Angka Kekerasan Terhadap Anak dan Perempuan Naik, DPRD Surabaya Harap DP3APPKB Aktif Jemput Bola
Anggota Komisi D DPRD Kota Surabaya Imam Syafii mengatakan, angka kekerasan terhadap perempuan dan anak di Kota Surabaya setiap tahunnya mengalami peningkatan dan harus dikontrol.
Berdasarkan data yang dihimpun, menyebutkan bahwa pada tahun 2024, tercatat kasus Kekerasan Dalam Rumah Tangga (KDRT) dengan korban anak berjumlah 49 anak, sementara korban perempuan dewasa berjumlah 45 orang.
Berdasarkan data sejak tahun 2019 hingga 2023, jumlah kasus kekerasan berturut-turut tercatat sebanyak 10, 13, 34, 75, dan 103 kasus.
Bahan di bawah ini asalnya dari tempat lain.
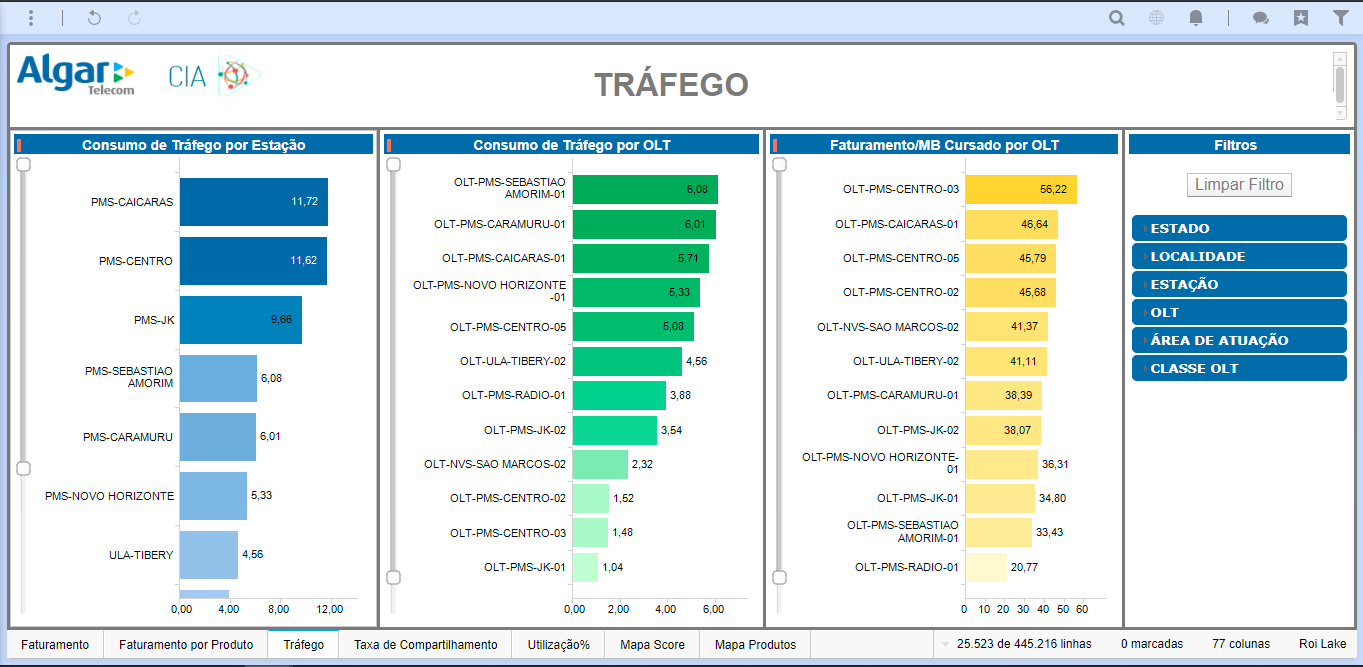Expand the ESTADO filter

[x=1238, y=229]
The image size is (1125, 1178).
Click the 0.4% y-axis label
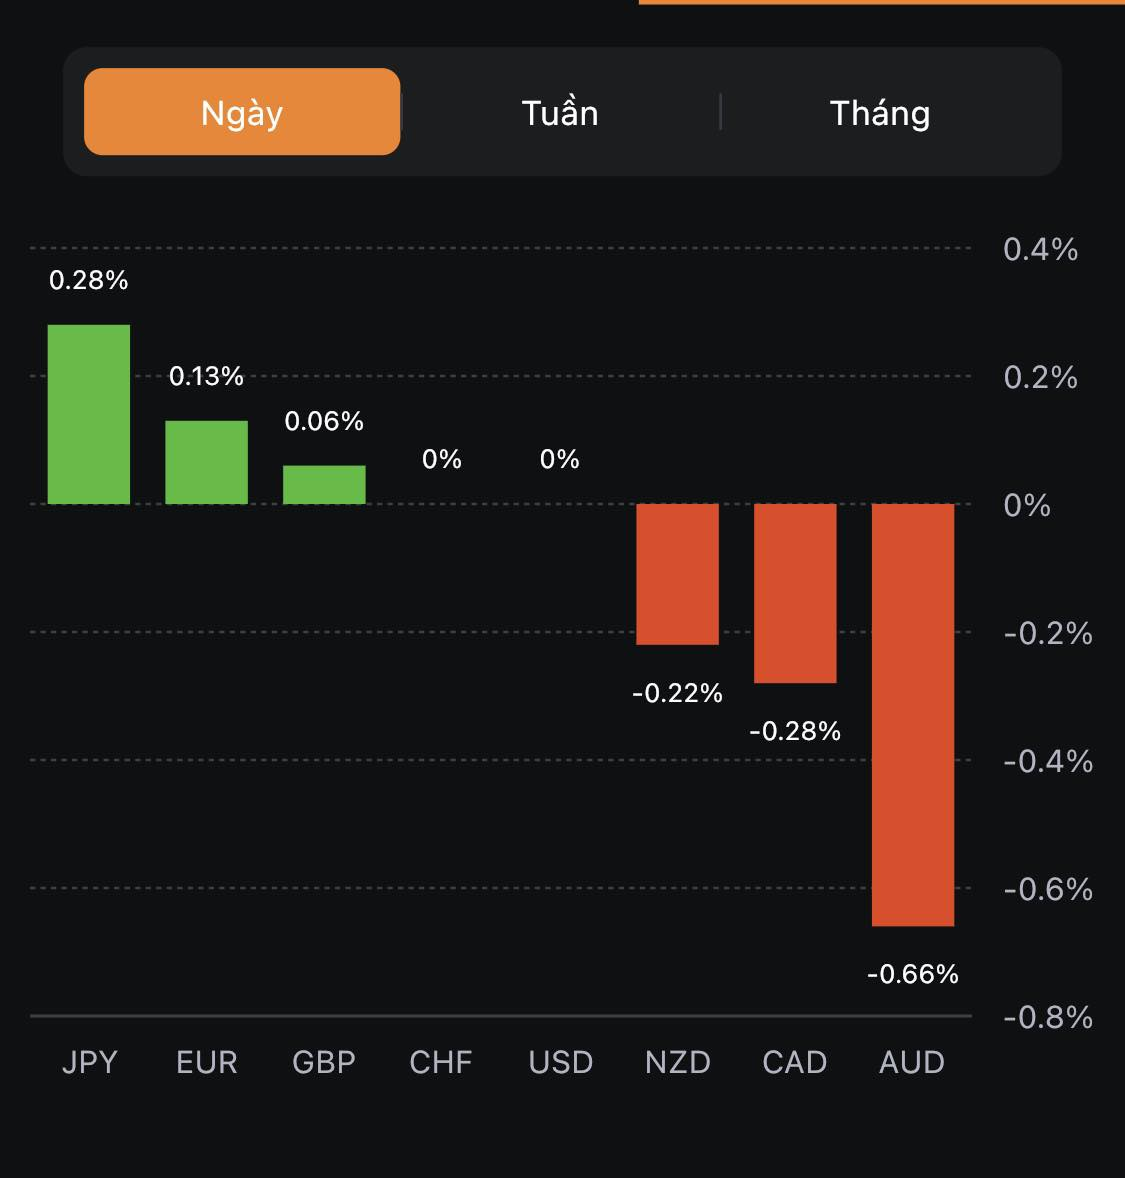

Namun, pada tahun 2023 jumlah rumah tangga tercatat paling rendah pada tahun 2023, yakni 600 ribu rumah tangga, bila dibandingkan dengan empat tahun sebelumnya yang mencapai lebih dari 900 ribu rumah tangga.
"Kami sudah rapat dengan Dinas Pemberdayaan Perempuan, dan Perlindungan Anak, serta Pengendalian Penduduk, dan Keluarga Berencana (DP3APPKB), menurut data ternyata jumlah angka kekerasan terhadap perempuan dan anak cenderung meningkat secara fluktuatif," tutur Imam di kawasan Balai Pemuda, Sabtu 9 November 2024.
Imam menegaskan, Surabaya yang memperoleh predikat kota layak anak nasional dari pemerintah pusat maupun tingkat dunia dari UNICEF sudah seharusnya dapat menjaga warganya, terutama anak dan perempuan dari tindak kekerasan.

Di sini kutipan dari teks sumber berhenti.